- [任务说明]
A - 请照原样重新写出注意力模块笔记中的一段：从含有“y = self.avg_pool(x).view(b, c)”的地方开始，写到“卷积具有良好的跨通道信息获取能力。ECA把EA的全连接层换成了卷积。”之后停止。
B - 根据注意力模块笔记，SENet 在取 Sigmoid 这一步把值固定到什么范围？
C - 请从注意力模块笔记最后显示的那一行之后接着续写下去。

- [正文]

+ + +

SE、ECA、CA、SA、CBAM、ShuffleAttention、SimAM、CrissCrossAttention、SK、NAM、GAM、SOCA注意力模块、程序 做个小笔记,,,

SE、ECA、CA、SA、CBAM、ShuffleAttention、SimAM、CrissCrossAttention、SKAttention、NAMAttention、GAMAttention、SOCA注意力模块、程序



1、SE 通道注意力


SENet:
1、对输入进来的特征层进行全局平均池化。
2、然后进行两次全连接。
3、取Sigmoid将值固定到0-1之间。
4、将这个权值乘上原输入特征层。

import torch
import torch.nn as nn
import math
class se_block(nn.Module):
 def __init__(self, channel, ratio=16):
 super(se_block, self).__init__()
 self.avg_pool = nn.AdaptiveAvgPool2d(1) # 平均池化
 self.fc = nn.Sequential(
 nn.Linear(channel, channel // ratio, bias=False), # 全连接
 nn.ReLU(inplace=True),
 nn.Linear(channel // ratio, channel, bias=False), # 全连接
 nn.Sigmoid()
 )
 def forward(self, x):
 b, c, _, _ = x.size()
 y = self.avg_pool(x).view(b, c)
 y = self.fc(y).view(b, c, 1, 1)
 return x * y

2、ECA 通道注意力

ECANet也是通道注意力机制的一种。ECANet可以看作SENet的改进版。
卷积具有良好的跨通道信息获取能力。ECA把EA的全连接层换成了卷积。

class eca_block(nn.Module):
 def __init__(self, channel, b=1, gamma=2):
 super(eca_block, self).__init__()
 kernel_size = int(abs((math.log(channel, 2) + b) / gamma))
 kernel_size = kernel_size if kernel_size % 2 else kernel_size + 1
 
 self.avg_pool = nn.AdaptiveAvgPool2d(1) # # 平均池化
 self.conv = nn.Conv1d(1, 1, kernel_size=kernel_size, padding=(kernel_size - 1) // 2, bias=False)

+ + +

- [记录列表]
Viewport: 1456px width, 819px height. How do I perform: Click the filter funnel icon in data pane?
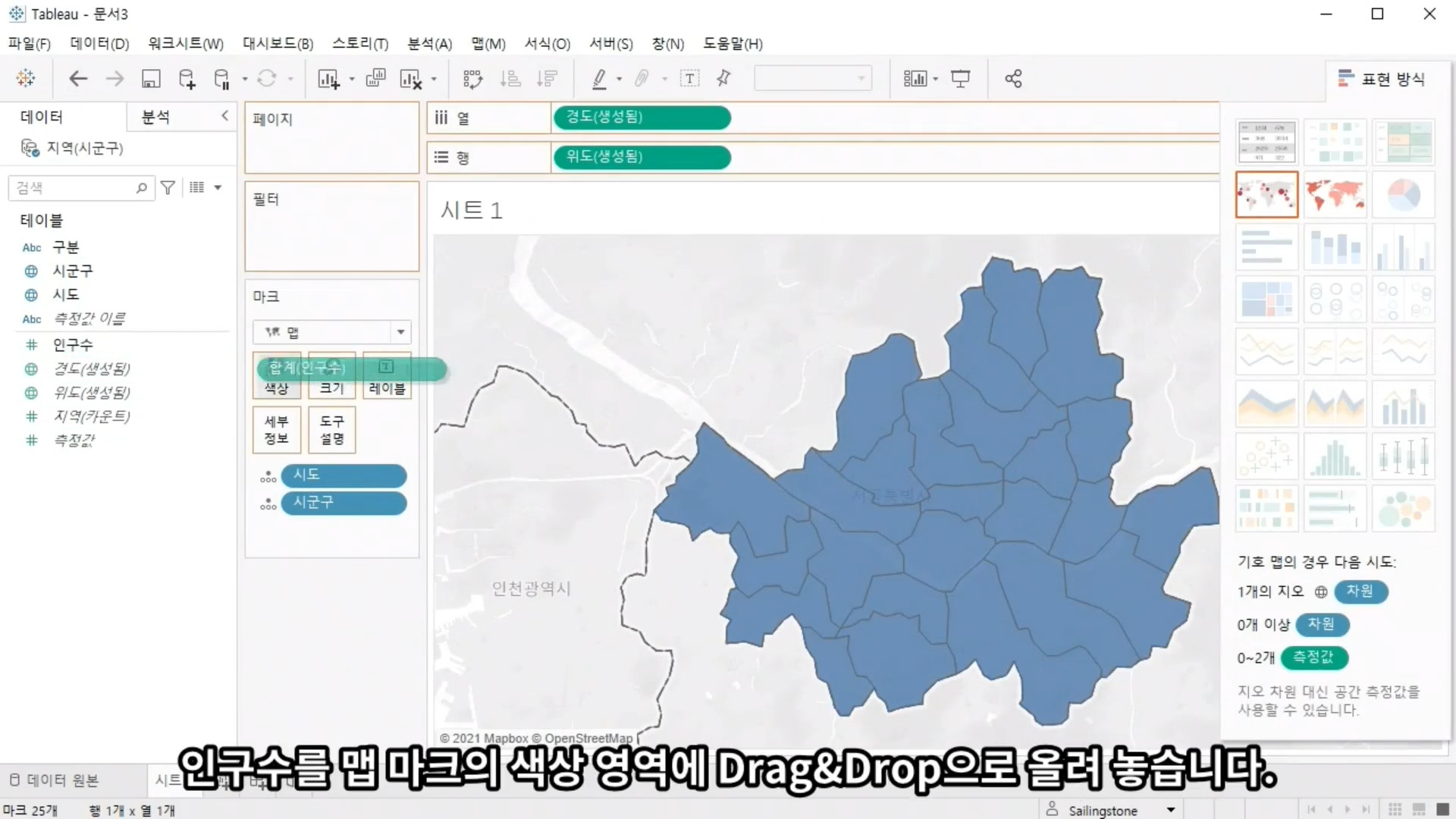(168, 187)
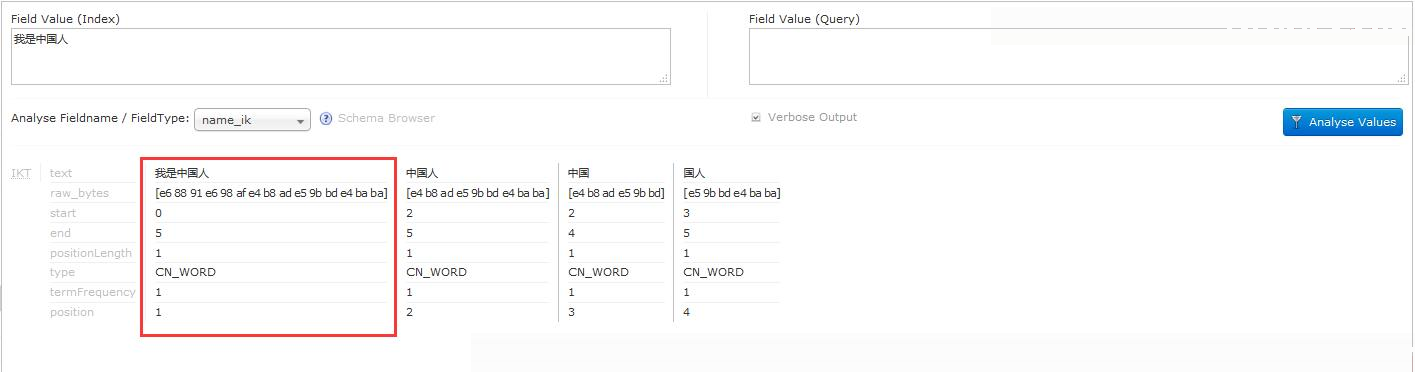Open the Schema Browser link
The image size is (1415, 372).
386,118
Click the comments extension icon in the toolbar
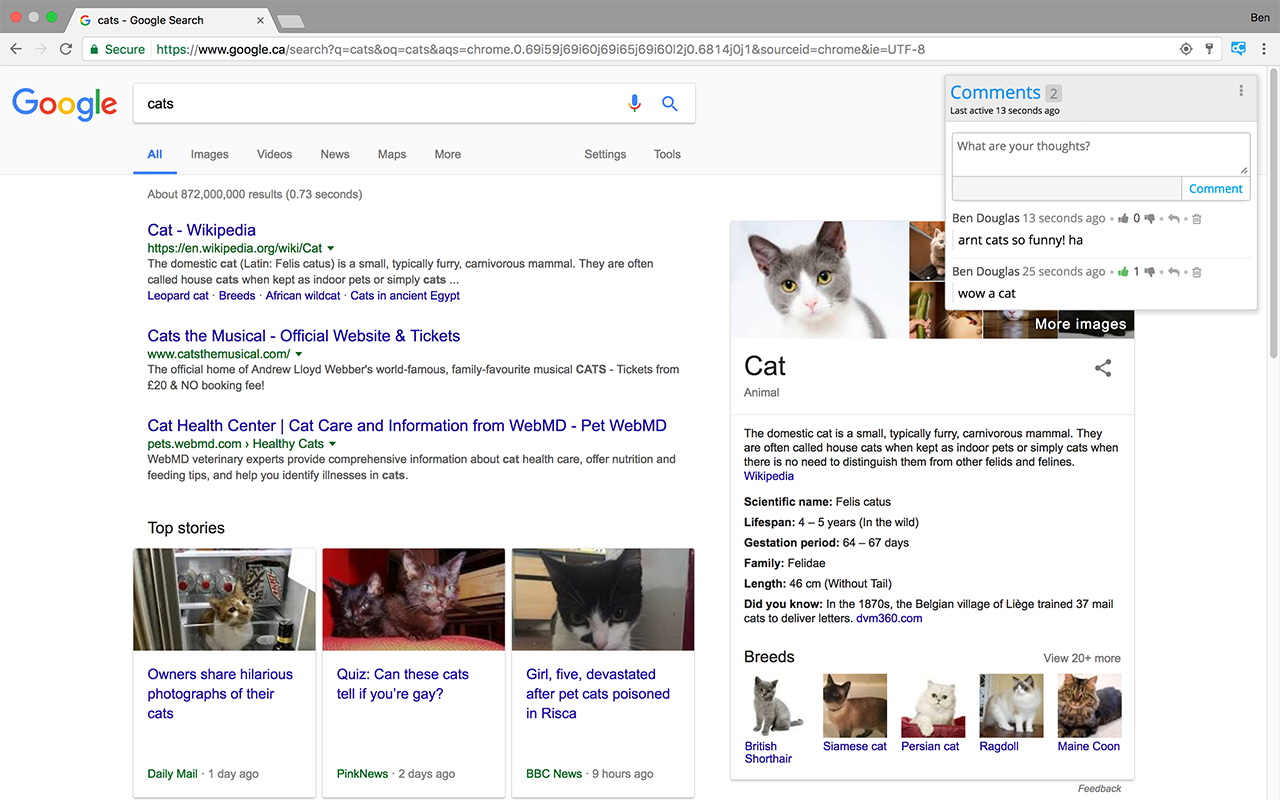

+ + +

- [逐项结果]
A -
y = self.avg_pool(x).view(b, c)
 y = self.fc(y).view(b, c, 1, 1)
 return x * y

2、ECA 通道注意力

ECANet也是通道注意力机制的一种。ECANet可以看作SENet的改进版。
卷积具有良好的跨通道信息获取能力。ECA把EA的全连接层换成了卷积。

B - 0 到 1 之间。

C -
 self.sigmoid = nn.Sigmoid()
 def forward(self, x):
 y = self.avg_pool(x) 
 y = self.conv(y.squeeze(-1).transpose(-1, -2)).transpose(-1, -2).unsqueeze(-1) # 1D卷积
 y = self.sigmoid(y)
 return x * y.expand_as(x) # expand_as 扩展维度跟x一样

3、 CA 通道注意力

class ChannelAttention(nn.Module):
 def __init__(self, in_planes, ratio=16):
 super(ChannelAttention, self).__init__()
 self.avg_pool = nn.AdaptiveAvgPool2d(1) # 平均池化
 self.max_pool = nn.AdaptiveMaxPool2d(1) # 最大池化
 
 self.fc1 = nn.Conv2d(in_planes, in_planes // ratio, 1, bias=False)
 self.relu1 = nn.ReLU()
 self.fc2 = nn.Conv2d(in_planes // ratio, in_planes, 1, bias=False)
 
 self.sigmoid = nn.Sigmoid()
 
 def forward(self, x):
 avg_out = self.fc2(self.relu1(self.fc1(self.avg_pool(x))))
 max_out = self.fc2(self.relu1(self.fc1(self.max_pool(x))))
 out = avg_out + max_out
 return self.sigmoid(out)

这里只是列出了注意力模块 还需要把最后输出的权值乘上原输入特征层。
例如: x = x * self.ChannelAttention(x),可以参考CBAM那个程序。

4、SA 空间注意力

class SpatialAttention(nn.Module):
 def __init__(self, kernel_size=7):
 super(SpatialAttention, self).__init__()
 
 assert kernel_size in (3,7), 'kernel size must be 3 or 7'
 padding = 3 if kernel_size == 7 else 1
 
 self.conv1 = nn.Conv2d(2, 1, kernel_size, padding=padding, bias=False)
 self.sigmoid = nn.Sigmoid()
 def forward(self, x):
 avg_out = torch.mean(x, dim=1, keepdim=True) # 平均池化
 max_out,_ = torch.max(x, dim=1, keepdim=True) # 最大池化
 x = torch.cat([avg_out, max_out], dim=1)
 x = self.conv1(x)
 return self.sigmoid(x)

这里只是列出了注意力模块 还需要把最后输出的权值乘上原输入特征层。
例如: x = x * self.SpatialAttention(x),可以参考CBAM那个程序。

5、CBAM(通道注意力和空间注意力)

CBAM是通道注意力机制和空间注意力机制的混合。
通道注意力机制:通道注意力机制可以分为两部分,首先对输入进来的单个特征层,分别进行全局平均池化和全局最大池化。之后对平均池化和最大池化的结果,利用共享的全连接层进行处理,对处理后的两个结果进行相加,取Sigmoid将值固定到0-1之间。获得这个权值,将这个权值乘上原输入特征层。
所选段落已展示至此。